Daimler, Ford and Nissan plan to develop and launch affordable fuel-cell vehicles within five years, in the latest sign of increasing cooperation among automakers to meet ever-tighter global emissions rules.
Mercedes-Benz parent Daimler, whose hydrogen-powered car technologies are the most advanced but still prohibitively expensive, will pool investment with its Japanese and U.S. partners under a contract announced on Monday.
The program aims to cut the technology's costs and launch the world's first fuel-cell vehicles for the mass market in 2017, the companies said.
"We are firing the starting gun with this deal," Daimler development chief Thomas Weber told reporters in Nabern, home to the company's fuel-cell program. Combined sales volumes for the new models would reach six figures, he predicted.
By spreading development costs — and using Ford and Nissan's sales volumes to help cover them — Daimler is giving up some of its lead on the technology for faster implementation and a stronger business model.
The three-way deal follows a similar announcement by Toyota and BMW, which outlined plans last week to launch fuel-cell vehicles around 2020.
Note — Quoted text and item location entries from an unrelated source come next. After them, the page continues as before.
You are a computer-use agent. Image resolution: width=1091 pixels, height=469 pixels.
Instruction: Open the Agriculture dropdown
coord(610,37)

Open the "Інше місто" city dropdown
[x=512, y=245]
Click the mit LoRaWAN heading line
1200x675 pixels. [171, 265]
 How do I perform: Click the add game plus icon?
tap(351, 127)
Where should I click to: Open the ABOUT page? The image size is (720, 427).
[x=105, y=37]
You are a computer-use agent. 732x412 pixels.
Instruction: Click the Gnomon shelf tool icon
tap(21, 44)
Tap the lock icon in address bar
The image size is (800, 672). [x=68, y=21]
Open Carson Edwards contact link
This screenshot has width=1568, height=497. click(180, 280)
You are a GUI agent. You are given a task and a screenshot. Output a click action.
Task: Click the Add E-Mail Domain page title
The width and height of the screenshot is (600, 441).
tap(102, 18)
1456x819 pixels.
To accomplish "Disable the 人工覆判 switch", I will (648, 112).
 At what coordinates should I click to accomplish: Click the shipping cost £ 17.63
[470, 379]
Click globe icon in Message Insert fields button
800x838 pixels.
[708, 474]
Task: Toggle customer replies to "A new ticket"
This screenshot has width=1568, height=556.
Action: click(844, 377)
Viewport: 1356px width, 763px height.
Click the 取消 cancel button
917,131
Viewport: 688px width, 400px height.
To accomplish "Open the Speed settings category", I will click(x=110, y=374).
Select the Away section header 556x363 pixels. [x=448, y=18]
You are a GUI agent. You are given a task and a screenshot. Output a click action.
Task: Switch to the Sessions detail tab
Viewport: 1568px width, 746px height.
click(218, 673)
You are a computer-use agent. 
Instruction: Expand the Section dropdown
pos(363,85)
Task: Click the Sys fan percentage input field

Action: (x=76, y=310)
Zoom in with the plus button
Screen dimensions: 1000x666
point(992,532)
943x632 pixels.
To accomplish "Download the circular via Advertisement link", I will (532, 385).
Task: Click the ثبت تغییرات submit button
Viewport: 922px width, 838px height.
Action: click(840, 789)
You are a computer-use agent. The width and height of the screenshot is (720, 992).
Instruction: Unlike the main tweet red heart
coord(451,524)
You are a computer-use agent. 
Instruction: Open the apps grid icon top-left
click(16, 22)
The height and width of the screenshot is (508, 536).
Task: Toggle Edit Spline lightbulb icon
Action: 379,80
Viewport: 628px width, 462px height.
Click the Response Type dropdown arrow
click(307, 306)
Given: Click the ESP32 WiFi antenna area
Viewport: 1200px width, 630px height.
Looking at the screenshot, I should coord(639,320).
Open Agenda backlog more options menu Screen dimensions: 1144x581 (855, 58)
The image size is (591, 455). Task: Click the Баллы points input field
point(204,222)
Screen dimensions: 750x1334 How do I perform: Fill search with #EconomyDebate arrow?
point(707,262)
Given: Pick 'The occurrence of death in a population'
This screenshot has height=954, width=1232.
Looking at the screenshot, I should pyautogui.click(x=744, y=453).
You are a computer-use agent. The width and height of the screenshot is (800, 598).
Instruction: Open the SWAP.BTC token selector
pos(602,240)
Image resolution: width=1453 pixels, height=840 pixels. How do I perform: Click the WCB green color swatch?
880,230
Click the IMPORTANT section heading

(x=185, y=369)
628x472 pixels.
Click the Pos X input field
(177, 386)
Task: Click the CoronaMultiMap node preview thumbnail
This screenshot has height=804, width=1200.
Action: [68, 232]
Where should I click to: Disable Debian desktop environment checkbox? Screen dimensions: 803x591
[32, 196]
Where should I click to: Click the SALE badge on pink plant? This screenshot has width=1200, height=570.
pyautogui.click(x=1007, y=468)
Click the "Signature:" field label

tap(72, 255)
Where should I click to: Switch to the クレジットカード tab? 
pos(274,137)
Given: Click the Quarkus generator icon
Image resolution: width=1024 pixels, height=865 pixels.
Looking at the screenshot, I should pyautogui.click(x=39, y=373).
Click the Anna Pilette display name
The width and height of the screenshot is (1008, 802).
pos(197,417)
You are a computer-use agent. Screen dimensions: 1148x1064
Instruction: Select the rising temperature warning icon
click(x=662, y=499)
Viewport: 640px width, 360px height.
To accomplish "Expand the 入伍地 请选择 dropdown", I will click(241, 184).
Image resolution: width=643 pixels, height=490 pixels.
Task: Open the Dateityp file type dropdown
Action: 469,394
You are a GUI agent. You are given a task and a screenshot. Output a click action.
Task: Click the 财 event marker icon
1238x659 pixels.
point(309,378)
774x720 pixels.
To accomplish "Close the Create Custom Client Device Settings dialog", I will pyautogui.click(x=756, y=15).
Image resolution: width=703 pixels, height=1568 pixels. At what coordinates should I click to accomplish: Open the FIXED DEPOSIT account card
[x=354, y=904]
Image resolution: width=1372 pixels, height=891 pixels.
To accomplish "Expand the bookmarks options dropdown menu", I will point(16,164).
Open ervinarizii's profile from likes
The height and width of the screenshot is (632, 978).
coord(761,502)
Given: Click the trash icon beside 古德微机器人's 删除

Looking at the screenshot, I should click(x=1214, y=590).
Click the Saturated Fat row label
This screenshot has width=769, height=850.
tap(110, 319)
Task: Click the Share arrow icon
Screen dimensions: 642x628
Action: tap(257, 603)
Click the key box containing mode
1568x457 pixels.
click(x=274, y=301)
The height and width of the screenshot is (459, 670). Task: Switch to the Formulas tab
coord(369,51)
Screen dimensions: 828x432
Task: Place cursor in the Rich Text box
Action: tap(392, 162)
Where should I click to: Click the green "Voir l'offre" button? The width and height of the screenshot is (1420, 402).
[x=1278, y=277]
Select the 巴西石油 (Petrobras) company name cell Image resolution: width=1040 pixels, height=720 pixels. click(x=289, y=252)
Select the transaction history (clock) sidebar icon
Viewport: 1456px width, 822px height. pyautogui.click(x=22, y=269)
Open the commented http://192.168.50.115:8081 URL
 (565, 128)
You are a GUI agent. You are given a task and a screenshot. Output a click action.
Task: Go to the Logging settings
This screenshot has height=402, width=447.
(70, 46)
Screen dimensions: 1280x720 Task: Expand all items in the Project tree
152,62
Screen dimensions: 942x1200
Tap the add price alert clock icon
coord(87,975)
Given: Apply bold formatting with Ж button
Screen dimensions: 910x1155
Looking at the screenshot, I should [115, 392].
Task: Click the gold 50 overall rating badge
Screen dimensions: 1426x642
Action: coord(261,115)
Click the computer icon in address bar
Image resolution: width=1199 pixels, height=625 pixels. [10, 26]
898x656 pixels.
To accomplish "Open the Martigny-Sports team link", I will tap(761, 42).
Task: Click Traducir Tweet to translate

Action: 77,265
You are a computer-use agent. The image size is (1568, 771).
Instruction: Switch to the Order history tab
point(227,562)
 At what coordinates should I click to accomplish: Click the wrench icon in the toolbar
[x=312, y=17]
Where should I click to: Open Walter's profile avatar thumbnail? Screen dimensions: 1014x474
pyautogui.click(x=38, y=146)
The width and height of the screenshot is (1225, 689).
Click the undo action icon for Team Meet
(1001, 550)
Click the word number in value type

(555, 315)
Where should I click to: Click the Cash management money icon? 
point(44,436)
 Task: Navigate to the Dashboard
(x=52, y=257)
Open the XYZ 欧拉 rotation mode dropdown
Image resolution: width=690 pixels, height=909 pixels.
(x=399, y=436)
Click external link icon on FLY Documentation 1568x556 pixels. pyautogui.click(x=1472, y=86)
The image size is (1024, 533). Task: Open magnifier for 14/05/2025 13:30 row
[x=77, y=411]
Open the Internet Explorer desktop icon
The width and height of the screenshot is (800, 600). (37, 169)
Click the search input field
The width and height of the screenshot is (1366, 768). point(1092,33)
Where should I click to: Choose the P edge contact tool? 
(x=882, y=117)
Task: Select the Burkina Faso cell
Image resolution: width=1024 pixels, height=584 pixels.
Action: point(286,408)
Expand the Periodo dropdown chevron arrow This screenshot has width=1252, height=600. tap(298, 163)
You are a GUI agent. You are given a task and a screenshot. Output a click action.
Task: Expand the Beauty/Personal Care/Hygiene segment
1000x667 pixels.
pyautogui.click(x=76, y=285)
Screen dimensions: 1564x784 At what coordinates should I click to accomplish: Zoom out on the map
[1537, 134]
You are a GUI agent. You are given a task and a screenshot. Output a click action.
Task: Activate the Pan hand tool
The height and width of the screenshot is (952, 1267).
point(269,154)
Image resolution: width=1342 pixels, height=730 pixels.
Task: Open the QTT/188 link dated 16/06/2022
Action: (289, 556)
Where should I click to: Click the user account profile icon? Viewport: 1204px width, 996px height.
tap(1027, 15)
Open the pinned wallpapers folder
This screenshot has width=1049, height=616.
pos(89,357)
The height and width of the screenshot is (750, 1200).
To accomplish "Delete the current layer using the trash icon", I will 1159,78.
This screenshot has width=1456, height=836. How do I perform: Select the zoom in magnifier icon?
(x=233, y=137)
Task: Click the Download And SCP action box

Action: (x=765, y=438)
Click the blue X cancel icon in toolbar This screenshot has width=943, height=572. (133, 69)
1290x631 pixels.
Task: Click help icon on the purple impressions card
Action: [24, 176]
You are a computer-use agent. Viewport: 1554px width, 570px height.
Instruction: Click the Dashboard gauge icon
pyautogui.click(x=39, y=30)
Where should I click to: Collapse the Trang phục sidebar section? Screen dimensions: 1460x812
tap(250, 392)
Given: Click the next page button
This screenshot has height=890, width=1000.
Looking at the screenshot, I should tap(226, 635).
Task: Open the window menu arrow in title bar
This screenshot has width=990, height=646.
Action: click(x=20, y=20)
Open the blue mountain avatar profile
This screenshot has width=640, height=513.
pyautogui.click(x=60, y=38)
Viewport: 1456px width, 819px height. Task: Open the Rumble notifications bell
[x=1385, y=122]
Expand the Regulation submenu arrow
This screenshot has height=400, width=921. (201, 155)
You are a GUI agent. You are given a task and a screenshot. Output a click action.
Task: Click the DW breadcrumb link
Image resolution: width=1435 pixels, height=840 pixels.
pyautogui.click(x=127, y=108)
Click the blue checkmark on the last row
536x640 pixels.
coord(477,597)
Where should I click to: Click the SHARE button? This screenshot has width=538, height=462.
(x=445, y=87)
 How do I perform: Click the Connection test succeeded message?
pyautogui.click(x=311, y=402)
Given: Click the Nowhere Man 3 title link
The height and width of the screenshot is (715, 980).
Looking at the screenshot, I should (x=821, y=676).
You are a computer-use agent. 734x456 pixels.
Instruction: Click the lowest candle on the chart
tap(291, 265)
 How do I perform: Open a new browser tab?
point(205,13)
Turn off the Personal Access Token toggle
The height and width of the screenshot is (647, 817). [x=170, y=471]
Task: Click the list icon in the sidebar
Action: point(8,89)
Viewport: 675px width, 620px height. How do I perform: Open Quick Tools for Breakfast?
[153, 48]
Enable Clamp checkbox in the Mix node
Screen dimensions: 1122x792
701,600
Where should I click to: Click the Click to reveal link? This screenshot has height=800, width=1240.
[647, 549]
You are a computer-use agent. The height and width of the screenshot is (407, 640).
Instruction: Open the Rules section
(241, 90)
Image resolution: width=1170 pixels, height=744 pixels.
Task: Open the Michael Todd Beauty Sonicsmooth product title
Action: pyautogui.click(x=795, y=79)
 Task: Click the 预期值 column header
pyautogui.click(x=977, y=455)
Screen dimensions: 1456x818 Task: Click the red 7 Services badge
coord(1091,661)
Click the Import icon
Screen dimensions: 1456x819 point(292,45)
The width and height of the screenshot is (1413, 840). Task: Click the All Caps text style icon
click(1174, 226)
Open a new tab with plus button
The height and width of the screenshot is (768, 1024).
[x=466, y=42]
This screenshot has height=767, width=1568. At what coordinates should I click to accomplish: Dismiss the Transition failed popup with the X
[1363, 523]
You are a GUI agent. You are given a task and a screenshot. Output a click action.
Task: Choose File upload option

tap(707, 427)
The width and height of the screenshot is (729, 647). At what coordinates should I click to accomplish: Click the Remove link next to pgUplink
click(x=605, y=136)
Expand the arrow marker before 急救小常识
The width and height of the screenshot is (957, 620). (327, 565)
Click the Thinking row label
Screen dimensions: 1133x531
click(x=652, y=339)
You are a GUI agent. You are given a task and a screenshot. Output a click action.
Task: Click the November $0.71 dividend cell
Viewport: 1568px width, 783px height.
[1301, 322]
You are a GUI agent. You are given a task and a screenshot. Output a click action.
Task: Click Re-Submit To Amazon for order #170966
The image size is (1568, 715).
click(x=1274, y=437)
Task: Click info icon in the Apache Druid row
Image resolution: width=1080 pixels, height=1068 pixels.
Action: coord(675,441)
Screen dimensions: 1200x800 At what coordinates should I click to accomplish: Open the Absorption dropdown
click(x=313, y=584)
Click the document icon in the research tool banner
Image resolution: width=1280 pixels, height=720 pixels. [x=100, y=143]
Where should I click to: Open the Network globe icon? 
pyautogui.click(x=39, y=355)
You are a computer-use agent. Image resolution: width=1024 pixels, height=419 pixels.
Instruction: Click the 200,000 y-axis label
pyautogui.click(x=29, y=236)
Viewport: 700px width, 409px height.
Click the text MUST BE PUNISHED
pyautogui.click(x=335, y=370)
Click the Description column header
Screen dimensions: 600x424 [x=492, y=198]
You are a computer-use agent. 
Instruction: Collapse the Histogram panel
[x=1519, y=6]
Pure-electric cars are struggling to gain a foothold even in markets where they get generous subsidies, so manufacturers are looking for other ways to meet emissions limits in China, Europe and the United States.
Hybrid vehicles, which combine a combustion engine with an electric motor and rechargeable battery, are gaining ground but will struggle to deliver the fuel efficiency needed to meet the next wave of regulations coming into force in 2020-25.
Fuel-cell cars, in common with rechargeable models like Nissan's Leaf, are propelled by electric motors. But instead of a battery, a "stack" of cells combines hydrogen with oxygen from the air to generate the electricity.
This means fuel-cell cars largely avoid the "range anxiety" weighing on electric cars. They can fill up in minutes at a hydrogen pump and drive several times the typical 160-kilometre range of a battery car, which needs anything from 30 minutes to eight hours to recharge.
The three carmakers said their plan sent a signal to suppliers, governments and broader industry to go ahead with infrastructure investment in hydrogen filling stations.
Keen to get the ball rolling in its home market, Daimler has joined with industrial gas producer Linde to install 20 hydrogen filling stations in Germany.
Fuel cells face a chicken-and-egg problem that has also blighted electric cars: buyers remain wary until a refueling network is rolled out, but infrastructure investors are waiting for the vehicles to become widespread first.
Current manufacturing costs for the vehicles themselves are still more than twice those of equivalent lithium-ion battery models — but may come down much faster, some analysts say.
"Lithium-ion batteries are not the silver bullet everyone thought - just look at Boeing and the Dreamliner," said IHS Automotive analyst Christoph Stuermer, referring to electrical problems that have grounded the U.S. planemaker's flagship jet.
"People are realizing they can't put all their eggs in one basket," he said.
South Korean group Hyundai has said it expects to halve production costs for fuel-cell cars to 50 million won ($46,000).
Monday's announcement upgrades Daimler's existing fuel-cell research venture with Ford and brings in Nissan. The German luxury carmaker entered a broad-based strategic alliance with Nissan and its French affiliate Renault in 2010.
While Mercedes has been at the forefront of fuel-cell research, German rival BMW had initially backed a rival liquid hydrogen technology. Under last week's deal, BMW gains access to Toyota's fuel cells in exchange for some of its own carbon-fiber know-how.
Hyundai is also betting on fuel cells to leapfrog battery technology and showed hydrogen-powered production models at last September's Paris auto show.
As Daimler and many peers are increasingly convinced, hydrogen cars now offer "the greatest potential for emission-free driving," Weber said.